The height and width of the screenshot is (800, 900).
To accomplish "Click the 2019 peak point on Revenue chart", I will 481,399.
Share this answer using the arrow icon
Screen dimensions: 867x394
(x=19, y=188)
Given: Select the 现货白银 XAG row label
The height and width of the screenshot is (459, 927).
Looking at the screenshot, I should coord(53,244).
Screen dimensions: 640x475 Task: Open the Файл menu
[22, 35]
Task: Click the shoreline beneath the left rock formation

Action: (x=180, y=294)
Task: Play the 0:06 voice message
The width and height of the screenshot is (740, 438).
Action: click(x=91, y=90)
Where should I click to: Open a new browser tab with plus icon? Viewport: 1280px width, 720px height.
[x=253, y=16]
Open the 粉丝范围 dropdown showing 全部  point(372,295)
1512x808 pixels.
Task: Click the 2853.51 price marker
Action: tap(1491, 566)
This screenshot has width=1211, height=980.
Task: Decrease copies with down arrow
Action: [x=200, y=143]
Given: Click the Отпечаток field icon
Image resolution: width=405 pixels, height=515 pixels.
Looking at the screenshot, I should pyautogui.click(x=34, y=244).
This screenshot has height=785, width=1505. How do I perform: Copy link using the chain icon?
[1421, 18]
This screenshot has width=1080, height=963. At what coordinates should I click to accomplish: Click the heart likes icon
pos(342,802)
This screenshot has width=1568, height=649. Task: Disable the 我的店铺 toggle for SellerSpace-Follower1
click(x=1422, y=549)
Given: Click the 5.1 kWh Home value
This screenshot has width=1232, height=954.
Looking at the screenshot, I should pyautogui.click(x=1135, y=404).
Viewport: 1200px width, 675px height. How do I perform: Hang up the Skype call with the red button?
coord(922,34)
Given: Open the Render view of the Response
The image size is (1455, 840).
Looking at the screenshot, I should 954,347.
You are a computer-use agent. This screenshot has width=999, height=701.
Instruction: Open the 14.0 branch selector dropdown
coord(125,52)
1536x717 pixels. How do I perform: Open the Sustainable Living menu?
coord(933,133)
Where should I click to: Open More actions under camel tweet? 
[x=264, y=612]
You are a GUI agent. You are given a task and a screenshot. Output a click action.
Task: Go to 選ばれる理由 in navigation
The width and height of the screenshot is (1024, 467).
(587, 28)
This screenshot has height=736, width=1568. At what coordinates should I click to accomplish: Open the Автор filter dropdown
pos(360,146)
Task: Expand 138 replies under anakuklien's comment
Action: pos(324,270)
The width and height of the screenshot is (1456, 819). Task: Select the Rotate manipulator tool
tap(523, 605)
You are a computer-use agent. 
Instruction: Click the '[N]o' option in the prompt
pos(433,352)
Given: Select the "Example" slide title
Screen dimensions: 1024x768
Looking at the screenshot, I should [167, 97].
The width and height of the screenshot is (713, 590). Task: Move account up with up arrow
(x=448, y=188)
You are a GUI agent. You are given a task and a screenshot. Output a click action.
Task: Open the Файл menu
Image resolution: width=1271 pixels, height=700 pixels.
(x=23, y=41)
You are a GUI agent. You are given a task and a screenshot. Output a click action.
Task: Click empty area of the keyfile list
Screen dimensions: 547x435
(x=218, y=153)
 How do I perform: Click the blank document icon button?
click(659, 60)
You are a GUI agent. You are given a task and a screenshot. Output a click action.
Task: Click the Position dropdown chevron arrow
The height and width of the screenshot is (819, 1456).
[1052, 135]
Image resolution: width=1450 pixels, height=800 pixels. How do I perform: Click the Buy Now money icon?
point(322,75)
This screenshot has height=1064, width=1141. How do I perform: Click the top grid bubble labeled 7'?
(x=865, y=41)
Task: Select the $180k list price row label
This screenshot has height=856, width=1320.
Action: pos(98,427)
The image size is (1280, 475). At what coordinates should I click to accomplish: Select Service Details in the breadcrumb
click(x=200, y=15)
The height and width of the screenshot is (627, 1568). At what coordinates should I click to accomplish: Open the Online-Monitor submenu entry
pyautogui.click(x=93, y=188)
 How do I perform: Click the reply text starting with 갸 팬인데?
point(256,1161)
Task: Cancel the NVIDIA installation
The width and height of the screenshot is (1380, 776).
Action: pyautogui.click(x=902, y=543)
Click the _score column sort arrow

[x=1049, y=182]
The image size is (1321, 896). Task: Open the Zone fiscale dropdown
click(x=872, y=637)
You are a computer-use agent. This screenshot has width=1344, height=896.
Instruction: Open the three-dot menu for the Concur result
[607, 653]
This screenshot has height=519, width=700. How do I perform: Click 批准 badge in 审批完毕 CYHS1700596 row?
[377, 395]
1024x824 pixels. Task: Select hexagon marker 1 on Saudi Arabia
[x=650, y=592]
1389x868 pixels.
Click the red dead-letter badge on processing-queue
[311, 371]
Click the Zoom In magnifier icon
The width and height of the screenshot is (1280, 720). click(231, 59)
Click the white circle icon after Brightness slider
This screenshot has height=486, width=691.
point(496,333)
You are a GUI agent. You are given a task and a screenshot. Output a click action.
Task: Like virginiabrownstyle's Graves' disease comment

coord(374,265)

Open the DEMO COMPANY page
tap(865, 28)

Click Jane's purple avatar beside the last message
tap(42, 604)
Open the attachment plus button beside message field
┄┄┄┄┄┄┄┄┄┄┄┄┄┄┄┄┄┄┄┄
#### Exercise directions
Reproduce every line of the data above verbatim, keeping the original order, characters, spacing, and blank lines.

#### Solved exercise
The height and width of the screenshot is (800, 900).
To accomplish "Click the 2019 peak point on Revenue chart", I will 481,399.
Share this answer using the arrow icon
Screen dimensions: 867x394
(x=19, y=188)
Given: Select the 现货白银 XAG row label
The height and width of the screenshot is (459, 927).
Looking at the screenshot, I should coord(53,244).
Screen dimensions: 640x475 Task: Open the Файл menu
[22, 35]
Task: Click the shoreline beneath the left rock formation

Action: (x=180, y=294)
Task: Play the 0:06 voice message
The width and height of the screenshot is (740, 438).
Action: click(x=91, y=90)
Where should I click to: Open a new browser tab with plus icon? Viewport: 1280px width, 720px height.
[x=253, y=16]
Open the 粉丝范围 dropdown showing 全部  point(372,295)
1512x808 pixels.
Task: Click the 2853.51 price marker
Action: tap(1491, 566)
This screenshot has width=1211, height=980.
Task: Decrease copies with down arrow
Action: [x=200, y=143]
Given: Click the Отпечаток field icon
Image resolution: width=405 pixels, height=515 pixels.
Looking at the screenshot, I should pyautogui.click(x=34, y=244).
This screenshot has height=785, width=1505. How do I perform: Copy link using the chain icon?
[1421, 18]
This screenshot has width=1080, height=963. At what coordinates should I click to accomplish: Click the heart likes icon
pos(342,802)
This screenshot has width=1568, height=649. Task: Disable the 我的店铺 toggle for SellerSpace-Follower1
click(x=1422, y=549)
Given: Click the 5.1 kWh Home value
This screenshot has width=1232, height=954.
Looking at the screenshot, I should pyautogui.click(x=1135, y=404).
Viewport: 1200px width, 675px height. How do I perform: Hang up the Skype call with the red button?
coord(922,34)
Given: Open the Render view of the Response
The image size is (1455, 840).
Looking at the screenshot, I should 954,347.
You are a computer-use agent. This screenshot has width=999, height=701.
Instruction: Open the 14.0 branch selector dropdown
coord(125,52)
1536x717 pixels. How do I perform: Open the Sustainable Living menu?
coord(933,133)
Where should I click to: Open More actions under camel tweet? 
[x=264, y=612]
You are a GUI agent. You are given a task and a screenshot. Output a click action.
Task: Go to 選ばれる理由 in navigation
The width and height of the screenshot is (1024, 467).
(587, 28)
This screenshot has height=736, width=1568. At what coordinates should I click to accomplish: Open the Автор filter dropdown
pos(360,146)
Task: Expand 138 replies under anakuklien's comment
Action: pos(324,270)
The width and height of the screenshot is (1456, 819). Task: Select the Rotate manipulator tool
tap(523, 605)
You are a computer-use agent. 
Instruction: Click the '[N]o' option in the prompt
pos(433,352)
Given: Select the "Example" slide title
Screen dimensions: 1024x768
Looking at the screenshot, I should [167, 97].
The width and height of the screenshot is (713, 590). Task: Move account up with up arrow
(x=448, y=188)
You are a GUI agent. You are given a task and a screenshot. Output a click action.
Task: Open the Файл menu
Image resolution: width=1271 pixels, height=700 pixels.
(x=23, y=41)
You are a GUI agent. You are given a task and a screenshot. Output a click action.
Task: Click empty area of the keyfile list
Screen dimensions: 547x435
(x=218, y=153)
 How do I perform: Click the blank document icon button?
click(659, 60)
You are a GUI agent. You are given a task and a screenshot. Output a click action.
Task: Click the Position dropdown chevron arrow
The height and width of the screenshot is (819, 1456).
[1052, 135]
Image resolution: width=1450 pixels, height=800 pixels. How do I perform: Click the Buy Now money icon?
point(322,75)
This screenshot has height=1064, width=1141. How do I perform: Click the top grid bubble labeled 7'?
(x=865, y=41)
Task: Select the $180k list price row label
This screenshot has height=856, width=1320.
Action: pos(98,427)
The image size is (1280, 475). At what coordinates should I click to accomplish: Select Service Details in the breadcrumb
click(x=200, y=15)
The height and width of the screenshot is (627, 1568). At what coordinates should I click to accomplish: Open the Online-Monitor submenu entry
pyautogui.click(x=93, y=188)
 How do I perform: Click the reply text starting with 갸 팬인데?
point(256,1161)
Task: Cancel the NVIDIA installation
The width and height of the screenshot is (1380, 776).
Action: pyautogui.click(x=902, y=543)
Click the _score column sort arrow

[x=1049, y=182]
The image size is (1321, 896). Task: Open the Zone fiscale dropdown
click(x=872, y=637)
You are a computer-use agent. This screenshot has width=1344, height=896.
Instruction: Open the three-dot menu for the Concur result
[607, 653]
This screenshot has height=519, width=700. How do I perform: Click 批准 badge in 审批完毕 CYHS1700596 row?
[377, 395]
1024x824 pixels. Task: Select hexagon marker 1 on Saudi Arabia
[x=650, y=592]
1389x868 pixels.
Click the red dead-letter badge on processing-queue
[311, 371]
Click the Zoom In magnifier icon
The width and height of the screenshot is (1280, 720). click(231, 59)
Click the white circle icon after Brightness slider
This screenshot has height=486, width=691.
point(496,333)
You are a GUI agent. You are given a task and a screenshot. Output a click action.
Task: Like virginiabrownstyle's Graves' disease comment

coord(374,265)

Open the DEMO COMPANY page
tap(865, 28)

Click Jane's purple avatar beside the last message
tap(42, 604)
Open the attachment plus button beside message field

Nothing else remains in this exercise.